I continue to be exposed to a variety of science teaching methods at each internship, building a repertoire of techniques to take into my science classroom. Because my background is in science, not engineering, developing engineering activities for the Hudson River Park maker space series is expanding my horizons as a STEM educator. This work forces me to consider the subtle differences between encouraging innovation in engineering and encouraging careful observation and discovery in experiments. At the same time, I am coming to see how those skills are inextricably intertwined.
 
In addition, in the coming months, I will spend a week with the New York Botanical Garden, working to facilitate one of their teacher professional development workshops about using a school garden to teach botany and ecology. Because my goal for the summer is to gain a breadth of knowledge in quality inquiry science pedagogy, exposure to one more organization is an excellent opportunity!

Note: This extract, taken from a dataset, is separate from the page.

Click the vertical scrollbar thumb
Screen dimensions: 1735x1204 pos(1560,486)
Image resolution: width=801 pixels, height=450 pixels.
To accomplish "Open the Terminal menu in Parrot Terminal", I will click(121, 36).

first entry at Hudson River Park & CityScience.

6/1/2014

 
At the Hudson River Park, I have begun to document the stops on the Sunday nature walk. The nature walk guide I create will help future Hudson River Park staff and volunteers continue the nature walk program when these volunteers are not available. In other accomplishments, I wrote the first of my series of bi-weekly blog posts about the nature walk. This blog will be featured on the Hudson River Park website to attract more visitors to this program. I also drafted a flyer to distribute around the neighborhood for the same purpose.  At CityScience, I have reviewed their bank of classroom lesson plans and suggested six “tracks” by which to organize the curriculum. “Building the City” includes lessons on urban planning and architecture. “Sustaining the City” includes lessons on waste systems, energy systems, water engineering, and pollution, with a focus on stewardship. “The Story of Food” includes nutrition education as well as plant science lessons taught using fruits and vegetables. “Public Health Heroes” focuses on disease, epidemiology, and biomedical issues. “Urban Naturalist” focuses on the ecology of city parks and neighborhood. “Urban Geologist” focuses on the rocks and minerals in the city: both those exposed in outcrops and those used as building stones.